Black told the B.A.R. that he remembers thinking, "I'm going to hell. And if I ever admit it, I'll be hurt, and I'll be brought down" when he found himself attracted to a boy in his neighborhood at the age of six or seven. He says that his "acute awareness" of his sexuality made him dark, shy and at times suicidal.

Speaking to reporters backstage after receiving the Oscar, Black shed some light on living as a young gay man in San Antonio: "It's easy in San Francisco and L.A. and New York, Chicago, because you can find support, you can find mentors and heroes. But where I'm from, and a lot of places, you know in this country, in small town America, they just don't know there are gay heroes, and they don't know there's other gay people, and they don't know there's a potential future, I mean a beautiful future."

Black wrote several screenplays before he worked on "Milk." He also is a writer and producer on the HBO dramatic series, "Big Love," about a suburban Mormon family who practices polygamy. There are several more projects in the works including his film adaptation of the Tom Wolfe book "The Electric Kool-Aid Acid Test" which will be directed by "Milk" director Gus Van Sant.

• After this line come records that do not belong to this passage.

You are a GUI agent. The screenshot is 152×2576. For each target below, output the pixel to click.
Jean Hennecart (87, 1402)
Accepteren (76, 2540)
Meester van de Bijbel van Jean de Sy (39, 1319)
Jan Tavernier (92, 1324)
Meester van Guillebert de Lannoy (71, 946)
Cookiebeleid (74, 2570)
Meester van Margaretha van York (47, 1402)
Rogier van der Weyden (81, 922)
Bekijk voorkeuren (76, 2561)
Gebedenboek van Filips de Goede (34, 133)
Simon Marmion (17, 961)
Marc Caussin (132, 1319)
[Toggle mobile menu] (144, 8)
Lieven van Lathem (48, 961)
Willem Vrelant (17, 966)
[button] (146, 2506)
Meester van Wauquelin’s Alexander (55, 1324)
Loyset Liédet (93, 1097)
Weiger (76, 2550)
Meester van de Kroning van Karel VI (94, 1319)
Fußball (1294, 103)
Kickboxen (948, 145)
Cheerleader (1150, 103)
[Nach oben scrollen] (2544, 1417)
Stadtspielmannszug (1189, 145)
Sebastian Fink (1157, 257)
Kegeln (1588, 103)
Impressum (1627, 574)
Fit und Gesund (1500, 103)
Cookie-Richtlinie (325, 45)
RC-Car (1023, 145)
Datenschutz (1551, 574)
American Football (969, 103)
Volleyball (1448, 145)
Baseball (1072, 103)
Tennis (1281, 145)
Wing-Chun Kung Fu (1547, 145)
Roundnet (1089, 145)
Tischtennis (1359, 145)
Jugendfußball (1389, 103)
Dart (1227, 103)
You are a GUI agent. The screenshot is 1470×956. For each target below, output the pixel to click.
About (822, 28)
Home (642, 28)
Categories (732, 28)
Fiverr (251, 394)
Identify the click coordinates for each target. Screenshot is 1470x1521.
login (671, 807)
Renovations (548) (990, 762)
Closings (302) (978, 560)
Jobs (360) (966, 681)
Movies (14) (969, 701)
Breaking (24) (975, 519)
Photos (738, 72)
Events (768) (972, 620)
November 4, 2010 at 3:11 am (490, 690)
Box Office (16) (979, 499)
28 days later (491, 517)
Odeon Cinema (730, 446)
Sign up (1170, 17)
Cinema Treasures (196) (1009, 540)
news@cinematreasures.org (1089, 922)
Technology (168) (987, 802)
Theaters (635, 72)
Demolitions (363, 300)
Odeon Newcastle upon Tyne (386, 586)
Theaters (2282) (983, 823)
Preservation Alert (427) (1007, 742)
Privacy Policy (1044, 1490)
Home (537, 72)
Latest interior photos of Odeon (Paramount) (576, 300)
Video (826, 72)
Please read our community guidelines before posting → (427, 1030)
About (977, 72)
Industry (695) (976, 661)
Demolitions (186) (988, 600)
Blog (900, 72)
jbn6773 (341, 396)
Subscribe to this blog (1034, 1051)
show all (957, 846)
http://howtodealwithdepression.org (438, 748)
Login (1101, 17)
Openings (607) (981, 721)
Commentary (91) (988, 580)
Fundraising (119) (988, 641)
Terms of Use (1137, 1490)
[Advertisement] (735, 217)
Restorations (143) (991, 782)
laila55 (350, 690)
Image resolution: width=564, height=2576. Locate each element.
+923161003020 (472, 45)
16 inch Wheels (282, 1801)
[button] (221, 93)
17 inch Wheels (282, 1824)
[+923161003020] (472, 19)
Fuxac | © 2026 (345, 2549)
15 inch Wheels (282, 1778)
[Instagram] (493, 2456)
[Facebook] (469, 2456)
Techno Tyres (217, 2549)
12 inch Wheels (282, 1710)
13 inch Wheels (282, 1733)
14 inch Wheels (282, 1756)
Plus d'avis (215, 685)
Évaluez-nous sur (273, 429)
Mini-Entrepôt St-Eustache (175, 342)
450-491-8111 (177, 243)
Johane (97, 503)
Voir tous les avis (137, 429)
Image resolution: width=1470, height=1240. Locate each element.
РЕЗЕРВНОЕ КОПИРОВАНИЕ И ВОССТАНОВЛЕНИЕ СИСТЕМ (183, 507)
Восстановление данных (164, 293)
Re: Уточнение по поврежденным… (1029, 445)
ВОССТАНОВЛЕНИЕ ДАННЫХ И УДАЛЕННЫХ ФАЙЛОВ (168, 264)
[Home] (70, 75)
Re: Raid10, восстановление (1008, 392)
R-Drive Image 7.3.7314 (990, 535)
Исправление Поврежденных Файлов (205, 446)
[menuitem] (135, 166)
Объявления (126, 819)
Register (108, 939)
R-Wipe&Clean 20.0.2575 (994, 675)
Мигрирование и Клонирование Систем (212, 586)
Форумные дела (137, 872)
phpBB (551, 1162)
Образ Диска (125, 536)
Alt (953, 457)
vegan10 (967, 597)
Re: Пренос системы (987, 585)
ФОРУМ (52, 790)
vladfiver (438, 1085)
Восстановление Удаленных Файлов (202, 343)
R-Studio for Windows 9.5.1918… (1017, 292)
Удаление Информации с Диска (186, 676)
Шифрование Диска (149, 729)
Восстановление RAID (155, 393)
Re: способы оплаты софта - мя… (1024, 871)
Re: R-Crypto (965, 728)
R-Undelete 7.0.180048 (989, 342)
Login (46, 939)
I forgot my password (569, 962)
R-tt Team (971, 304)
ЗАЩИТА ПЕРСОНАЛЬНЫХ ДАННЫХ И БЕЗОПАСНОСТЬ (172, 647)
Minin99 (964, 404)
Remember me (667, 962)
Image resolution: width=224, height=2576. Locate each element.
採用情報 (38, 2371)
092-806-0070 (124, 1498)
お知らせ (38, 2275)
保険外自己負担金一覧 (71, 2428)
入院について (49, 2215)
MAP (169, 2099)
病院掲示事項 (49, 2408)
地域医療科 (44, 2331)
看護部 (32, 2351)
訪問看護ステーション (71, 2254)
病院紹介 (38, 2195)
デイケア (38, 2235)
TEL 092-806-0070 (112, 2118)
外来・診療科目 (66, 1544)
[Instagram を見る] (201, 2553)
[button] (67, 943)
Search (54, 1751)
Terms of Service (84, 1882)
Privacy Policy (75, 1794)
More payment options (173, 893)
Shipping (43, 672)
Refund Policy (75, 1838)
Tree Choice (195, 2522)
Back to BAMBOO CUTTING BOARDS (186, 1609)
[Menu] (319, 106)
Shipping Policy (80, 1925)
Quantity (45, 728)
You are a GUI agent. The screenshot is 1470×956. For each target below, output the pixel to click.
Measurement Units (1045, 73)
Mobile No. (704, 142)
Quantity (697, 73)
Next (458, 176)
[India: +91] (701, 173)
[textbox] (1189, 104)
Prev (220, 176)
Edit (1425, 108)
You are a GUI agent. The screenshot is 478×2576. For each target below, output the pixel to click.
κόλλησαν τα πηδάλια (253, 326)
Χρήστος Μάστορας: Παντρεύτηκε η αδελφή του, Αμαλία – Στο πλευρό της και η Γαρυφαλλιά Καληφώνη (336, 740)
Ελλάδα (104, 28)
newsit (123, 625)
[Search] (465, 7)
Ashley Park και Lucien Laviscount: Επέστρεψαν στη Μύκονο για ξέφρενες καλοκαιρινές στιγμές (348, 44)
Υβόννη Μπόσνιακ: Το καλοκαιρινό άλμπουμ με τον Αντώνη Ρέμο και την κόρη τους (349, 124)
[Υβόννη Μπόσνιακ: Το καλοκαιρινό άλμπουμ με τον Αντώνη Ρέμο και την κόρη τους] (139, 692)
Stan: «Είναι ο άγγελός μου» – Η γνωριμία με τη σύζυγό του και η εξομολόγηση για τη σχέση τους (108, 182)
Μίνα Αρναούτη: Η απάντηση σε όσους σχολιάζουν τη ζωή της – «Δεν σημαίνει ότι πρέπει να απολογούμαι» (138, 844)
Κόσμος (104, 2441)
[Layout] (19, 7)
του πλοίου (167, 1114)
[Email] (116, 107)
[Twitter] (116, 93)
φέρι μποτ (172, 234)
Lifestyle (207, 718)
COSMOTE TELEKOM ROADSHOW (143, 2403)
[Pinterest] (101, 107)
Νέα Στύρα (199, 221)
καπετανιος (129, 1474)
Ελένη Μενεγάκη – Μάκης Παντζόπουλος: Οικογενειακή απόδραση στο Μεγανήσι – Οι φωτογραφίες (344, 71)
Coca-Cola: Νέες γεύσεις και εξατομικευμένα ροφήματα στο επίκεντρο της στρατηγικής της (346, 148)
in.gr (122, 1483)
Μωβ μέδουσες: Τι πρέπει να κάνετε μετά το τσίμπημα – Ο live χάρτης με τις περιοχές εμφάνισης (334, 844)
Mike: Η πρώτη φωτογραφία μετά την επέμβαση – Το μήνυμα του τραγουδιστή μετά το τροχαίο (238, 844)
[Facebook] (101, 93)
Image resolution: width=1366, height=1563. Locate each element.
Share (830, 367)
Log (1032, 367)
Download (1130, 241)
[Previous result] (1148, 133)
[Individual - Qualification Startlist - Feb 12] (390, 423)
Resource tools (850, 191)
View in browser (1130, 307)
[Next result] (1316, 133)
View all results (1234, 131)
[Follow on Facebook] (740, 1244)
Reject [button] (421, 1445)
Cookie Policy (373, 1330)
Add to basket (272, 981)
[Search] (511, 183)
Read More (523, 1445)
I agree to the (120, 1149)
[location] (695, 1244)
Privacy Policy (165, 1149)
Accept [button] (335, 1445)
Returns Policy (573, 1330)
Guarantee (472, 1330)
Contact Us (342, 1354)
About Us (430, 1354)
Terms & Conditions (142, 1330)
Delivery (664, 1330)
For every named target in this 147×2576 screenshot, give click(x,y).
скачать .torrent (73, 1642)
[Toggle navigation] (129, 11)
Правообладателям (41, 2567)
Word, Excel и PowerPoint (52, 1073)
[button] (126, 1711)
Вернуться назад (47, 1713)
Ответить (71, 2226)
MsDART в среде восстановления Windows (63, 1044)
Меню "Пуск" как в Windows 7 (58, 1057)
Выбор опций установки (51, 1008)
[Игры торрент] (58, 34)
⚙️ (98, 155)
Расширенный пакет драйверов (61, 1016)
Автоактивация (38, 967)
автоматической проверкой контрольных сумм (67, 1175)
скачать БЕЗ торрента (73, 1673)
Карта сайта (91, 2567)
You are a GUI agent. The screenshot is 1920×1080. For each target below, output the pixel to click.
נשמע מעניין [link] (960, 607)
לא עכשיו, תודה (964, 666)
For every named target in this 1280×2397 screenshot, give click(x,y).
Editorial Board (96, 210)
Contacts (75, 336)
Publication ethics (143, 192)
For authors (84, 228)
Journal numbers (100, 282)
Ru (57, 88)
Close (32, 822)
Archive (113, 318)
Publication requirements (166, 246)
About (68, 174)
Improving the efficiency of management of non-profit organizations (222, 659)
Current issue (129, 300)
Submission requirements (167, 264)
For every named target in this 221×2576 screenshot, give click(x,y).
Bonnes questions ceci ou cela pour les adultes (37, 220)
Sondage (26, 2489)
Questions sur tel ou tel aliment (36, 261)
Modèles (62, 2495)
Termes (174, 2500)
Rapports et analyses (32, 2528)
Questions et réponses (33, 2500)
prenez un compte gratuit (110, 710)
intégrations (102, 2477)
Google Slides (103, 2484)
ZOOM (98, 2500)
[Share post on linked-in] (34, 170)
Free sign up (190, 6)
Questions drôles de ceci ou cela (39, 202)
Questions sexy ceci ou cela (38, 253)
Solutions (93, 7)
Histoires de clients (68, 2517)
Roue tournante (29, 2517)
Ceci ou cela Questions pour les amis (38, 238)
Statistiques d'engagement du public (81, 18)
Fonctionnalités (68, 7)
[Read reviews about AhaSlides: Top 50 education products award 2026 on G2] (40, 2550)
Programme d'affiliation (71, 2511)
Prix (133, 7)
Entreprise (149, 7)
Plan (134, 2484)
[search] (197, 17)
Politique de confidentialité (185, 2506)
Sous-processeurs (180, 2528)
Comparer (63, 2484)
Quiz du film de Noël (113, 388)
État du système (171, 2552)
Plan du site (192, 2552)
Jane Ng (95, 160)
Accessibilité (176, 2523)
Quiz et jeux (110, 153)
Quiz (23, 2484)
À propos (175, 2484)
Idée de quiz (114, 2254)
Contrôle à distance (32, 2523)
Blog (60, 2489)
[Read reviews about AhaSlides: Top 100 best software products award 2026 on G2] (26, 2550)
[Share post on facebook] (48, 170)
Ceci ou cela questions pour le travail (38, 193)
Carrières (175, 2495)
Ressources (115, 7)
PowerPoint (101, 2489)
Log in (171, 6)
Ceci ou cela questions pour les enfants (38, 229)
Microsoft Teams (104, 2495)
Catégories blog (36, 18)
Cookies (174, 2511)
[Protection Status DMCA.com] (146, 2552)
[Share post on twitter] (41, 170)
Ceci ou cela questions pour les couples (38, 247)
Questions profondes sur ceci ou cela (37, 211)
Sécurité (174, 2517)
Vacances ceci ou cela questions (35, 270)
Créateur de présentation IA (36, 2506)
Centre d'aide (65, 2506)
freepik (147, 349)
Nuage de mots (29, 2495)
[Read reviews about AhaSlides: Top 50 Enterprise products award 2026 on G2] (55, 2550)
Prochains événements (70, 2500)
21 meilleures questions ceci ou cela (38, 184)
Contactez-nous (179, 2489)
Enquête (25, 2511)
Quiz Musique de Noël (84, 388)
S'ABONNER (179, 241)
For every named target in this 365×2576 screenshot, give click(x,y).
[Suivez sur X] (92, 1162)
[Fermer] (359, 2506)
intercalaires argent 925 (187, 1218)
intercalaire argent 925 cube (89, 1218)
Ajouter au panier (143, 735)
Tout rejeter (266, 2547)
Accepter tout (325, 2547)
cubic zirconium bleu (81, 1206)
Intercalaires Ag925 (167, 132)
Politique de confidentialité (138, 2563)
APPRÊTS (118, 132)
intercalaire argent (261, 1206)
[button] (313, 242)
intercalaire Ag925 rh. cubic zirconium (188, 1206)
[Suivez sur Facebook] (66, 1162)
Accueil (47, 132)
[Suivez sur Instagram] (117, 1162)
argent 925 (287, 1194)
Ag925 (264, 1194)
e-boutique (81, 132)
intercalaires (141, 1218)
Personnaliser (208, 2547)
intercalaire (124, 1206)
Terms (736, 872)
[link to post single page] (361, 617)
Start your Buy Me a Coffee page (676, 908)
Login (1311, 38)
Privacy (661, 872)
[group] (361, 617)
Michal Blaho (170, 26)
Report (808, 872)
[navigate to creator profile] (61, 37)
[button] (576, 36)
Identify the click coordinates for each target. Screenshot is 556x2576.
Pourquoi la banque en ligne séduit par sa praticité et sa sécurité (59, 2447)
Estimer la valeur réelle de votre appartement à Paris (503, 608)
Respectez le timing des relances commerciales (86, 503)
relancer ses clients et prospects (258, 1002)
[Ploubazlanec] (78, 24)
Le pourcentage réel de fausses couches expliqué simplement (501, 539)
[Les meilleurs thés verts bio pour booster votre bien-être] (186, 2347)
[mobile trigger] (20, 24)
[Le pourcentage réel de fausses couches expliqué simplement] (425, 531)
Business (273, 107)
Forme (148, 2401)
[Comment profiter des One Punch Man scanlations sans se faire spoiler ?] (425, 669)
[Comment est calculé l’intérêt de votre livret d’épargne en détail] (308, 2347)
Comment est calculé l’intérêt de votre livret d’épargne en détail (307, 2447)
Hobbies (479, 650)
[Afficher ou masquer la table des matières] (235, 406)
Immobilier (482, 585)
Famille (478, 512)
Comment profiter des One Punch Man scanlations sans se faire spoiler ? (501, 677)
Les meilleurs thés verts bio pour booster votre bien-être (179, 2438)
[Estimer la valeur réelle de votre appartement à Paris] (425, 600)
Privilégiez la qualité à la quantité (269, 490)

Last June, Black became involved in a controversy when photos and a video of him having unsafe sex were circulated on the Internet. The furor over the photos was short-lived and he seems to have survived the uproar unscathed.

According to press materials, Black "will present an inspiring message about diversity and following one’s passion" including a discussion of his personal story and how he came to work on "Milk." The free lecture is scheduled for February 8 at 7:30 p.m. in Trinity’s Laurie Auditorium.